>> Begin DATASET RECORDS

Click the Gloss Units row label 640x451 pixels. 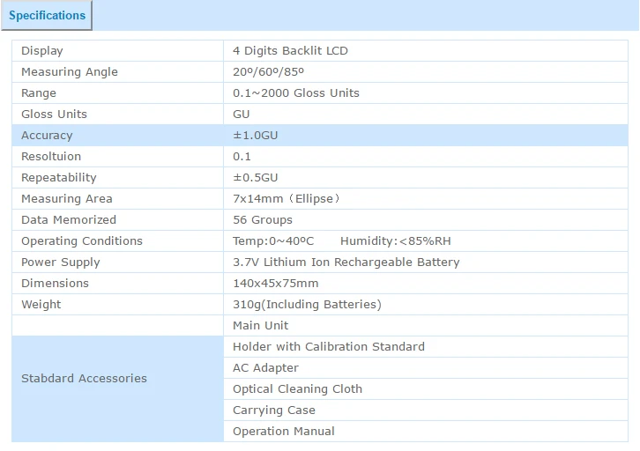click(x=54, y=115)
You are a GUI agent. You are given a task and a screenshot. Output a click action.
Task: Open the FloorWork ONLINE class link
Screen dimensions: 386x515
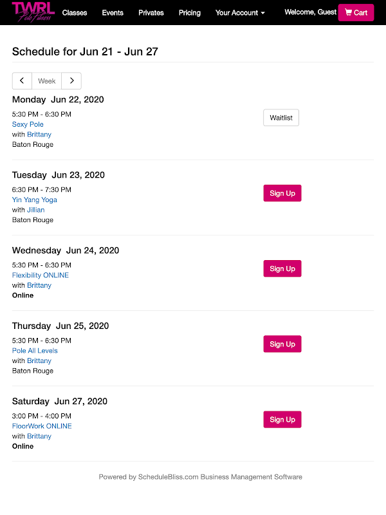point(42,426)
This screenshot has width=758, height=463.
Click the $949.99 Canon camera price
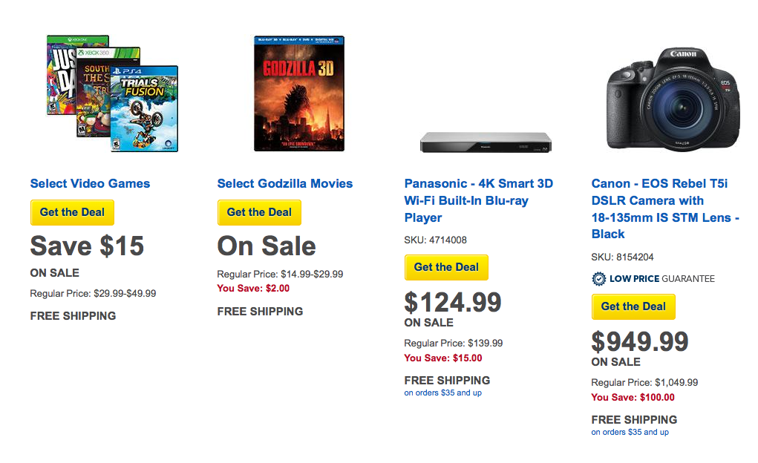tap(640, 342)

>> End DATASET RECORDS

TASK REQUIREMENTS — Rewrite the stretch of the listing from the line containing "You are a GUI" through the end of the listing, changing every "screenshot" to "screen capture" and leaving everything else unchanged. Omit the pictures from your answer.

FINAL RESULT —
You are a GUI agent. You are given a task and a screen capture. Output a click action.
Task: Open the FloorWork ONLINE class link
Screen dimensions: 386x515
point(42,426)
This screen capture has width=758, height=463.
Click the $949.99 Canon camera price
tap(640, 342)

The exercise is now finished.